White House press secretary Jay Carney repeatedly deflected reporters questions' about the two agencies by saying it would be inappropriate to get involved in ongoing probes.
Mr. Carney continued to treat the IRS scandal, in which a top agency official has already apologized for targeting conservative groups for extra scrutiny, as a case in which wrongdoing has yet to be proven. He said Mr. Obama is awaiting an inspector general's report on the matter.
"Once we have that report, we'll be able to assess next steps," Mr. Carney said. "We have to … wait for the action of an independent investigator, if you will, the inspector leader, before we can jump to conclusions about what happened, whether there was a deliberate targeting of groups, inappropriately, and if that's the case, what action should be taken."
On Monday, Mr. Obama told reporters that it would be "outrageous" if the IRS did target conservative groups seeking tax-exempt status. But he, too, failed to give credence to an apology issued last week by IRS official Lois Lerner to tea-party groups and others.
Mr. Carney said essentially the White House doesn't know or trust whatever information on which the IRS based its apology.
"Those from the IRS who have spoken about this obviously have much greater insight into what took place than we do," Mr.
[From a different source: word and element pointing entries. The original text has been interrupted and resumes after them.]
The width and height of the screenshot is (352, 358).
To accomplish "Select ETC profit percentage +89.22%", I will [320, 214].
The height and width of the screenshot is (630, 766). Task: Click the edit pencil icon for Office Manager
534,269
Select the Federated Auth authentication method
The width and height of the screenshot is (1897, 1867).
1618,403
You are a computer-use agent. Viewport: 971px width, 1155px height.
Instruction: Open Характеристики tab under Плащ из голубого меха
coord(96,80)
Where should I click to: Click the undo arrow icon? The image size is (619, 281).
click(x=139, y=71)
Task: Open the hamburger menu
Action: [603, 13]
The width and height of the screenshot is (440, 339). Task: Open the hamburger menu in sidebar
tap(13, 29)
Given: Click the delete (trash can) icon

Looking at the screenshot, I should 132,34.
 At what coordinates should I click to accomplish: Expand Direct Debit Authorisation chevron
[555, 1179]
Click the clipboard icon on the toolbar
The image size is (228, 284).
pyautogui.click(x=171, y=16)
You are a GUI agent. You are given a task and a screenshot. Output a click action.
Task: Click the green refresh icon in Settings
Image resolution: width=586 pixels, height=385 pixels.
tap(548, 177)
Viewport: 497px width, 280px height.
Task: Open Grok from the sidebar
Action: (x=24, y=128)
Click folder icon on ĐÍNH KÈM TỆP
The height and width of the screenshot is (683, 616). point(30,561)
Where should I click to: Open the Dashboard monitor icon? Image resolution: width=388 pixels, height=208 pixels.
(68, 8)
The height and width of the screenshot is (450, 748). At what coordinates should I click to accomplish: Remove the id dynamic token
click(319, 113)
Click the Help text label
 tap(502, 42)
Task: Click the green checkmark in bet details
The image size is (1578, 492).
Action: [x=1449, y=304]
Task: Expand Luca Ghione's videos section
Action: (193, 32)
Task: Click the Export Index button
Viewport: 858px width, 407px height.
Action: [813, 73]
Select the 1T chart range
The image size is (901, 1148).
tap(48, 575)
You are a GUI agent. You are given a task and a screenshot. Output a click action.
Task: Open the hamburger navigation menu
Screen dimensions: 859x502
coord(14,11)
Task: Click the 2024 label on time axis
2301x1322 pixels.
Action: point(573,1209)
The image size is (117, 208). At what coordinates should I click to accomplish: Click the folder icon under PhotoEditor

Carney said. "One person's view of what actions were taken or what that individual did is not enough for us to say something concretely happened that was inappropriate."
Likewise, the White House said it would be wrong to comment on the Justice Department's investigation into the Associated Press, in which investigators seized two months' worth of editors' and reporters' phone records. The department reportedly is investigating the leak of classified government information.
"I cannot and [Mr. Obama] cannot comment specifically on an ongoing criminal investigation or actions that investigators at the Department of Justice may or may not have taken," Mr. Carney said. "It would be wholly inappropriate."
He said Mr. Obama "is a strong defender of the First Amendment," but needs to balance that view against "the need to ensure that classified information is not leaked because it can endanger our national security interest."